そのため、在宅医療の現場に何を持参すればいいのか迷っている方・バッグの中身を見直したいと考えている方もいるでしょう。
この記事では、訪問看護師にとっての必需品からあると安心なグッズまでを紹介します。また、使いやすい訪問バッグについても説明しているので、訪問看護の経験が浅い方もぜひ参考にしてみてください。
訪問看護未経験の方もお気軽にどうぞ!
目次
訪問バッグはたっぷり入るサイズを選ぶ
訪問バッグについては、ステーションで支給されない限り訪問看護師が自分の使いやすいバッグを用意しますが、必需品が多いためにバッグは重くなりがちです。
そのため、訪問バッグを選ぶときには以下の4つのポイントを押さえることが重要になります。

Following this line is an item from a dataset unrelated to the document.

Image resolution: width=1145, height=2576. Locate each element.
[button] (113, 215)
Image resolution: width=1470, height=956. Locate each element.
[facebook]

①ある程度の重さ(5㎏以上)に長年耐えられる丈夫な生地のもの
②A4サイズの書類がそのまま折れずに入る大きさ
③細かい物品が取り出しやすいポケットの多いバッグ
④シンプルなデザインで、色は汚れが目立たない黒や紺色がお薦め
バッグの形は、リュックサック・トートバッグ・ショルダータイプが一般的で使いやすく、ポケットについては、インナーバッグを入れたりサブバッグを利用する看護師もいます。
華美なデザインのものは利用者に不快感を与える可能性があるため、避けることが望ましいです。
理想のバッグが見つけられない方は、看護師用品専門店にポイントを満たしたバッグが販売されているので、参考にしてみてください。
訪問看護師の必需品とは?現場で必要な基本グッズを紹介
訪問看護は病院と違い、看護を行う現場に必要な備品がそろっているわけではありません。そのため、さまざまな必需品を持参して利用者の自宅に訪問する必要があります。
訪問看護に詳しくない方は「あれもこれも必要になるのでは?」と考えるかもしれません。ここからは、訪問バッグに入れるべき必需品について説明します。
訪問看護師が用意すべき基本グッズは以下の通りです。
バイタルサイン測定グッズ
①電子体温計
②血圧計
③パルスオキシメーター
④聴診器
⑤メジャー
⑥電池
⑦アルコールスプレー
⑧ペンライト
これらのバイタルサインを測定するグッズは、病院でも当たり前に使用されているものです。
バイタルサイン測定グッズは訪問先で使用できないことがないように、動作確認を毎日行い、交換用の電池を持ち歩くようにしましょう。
聴診器を貸出している事業所もありますが、自分の使い慣れているものを用意するのが良いと思います。利用者のケアごとに使用物品は消毒するため、アルコールスプレーも用意します。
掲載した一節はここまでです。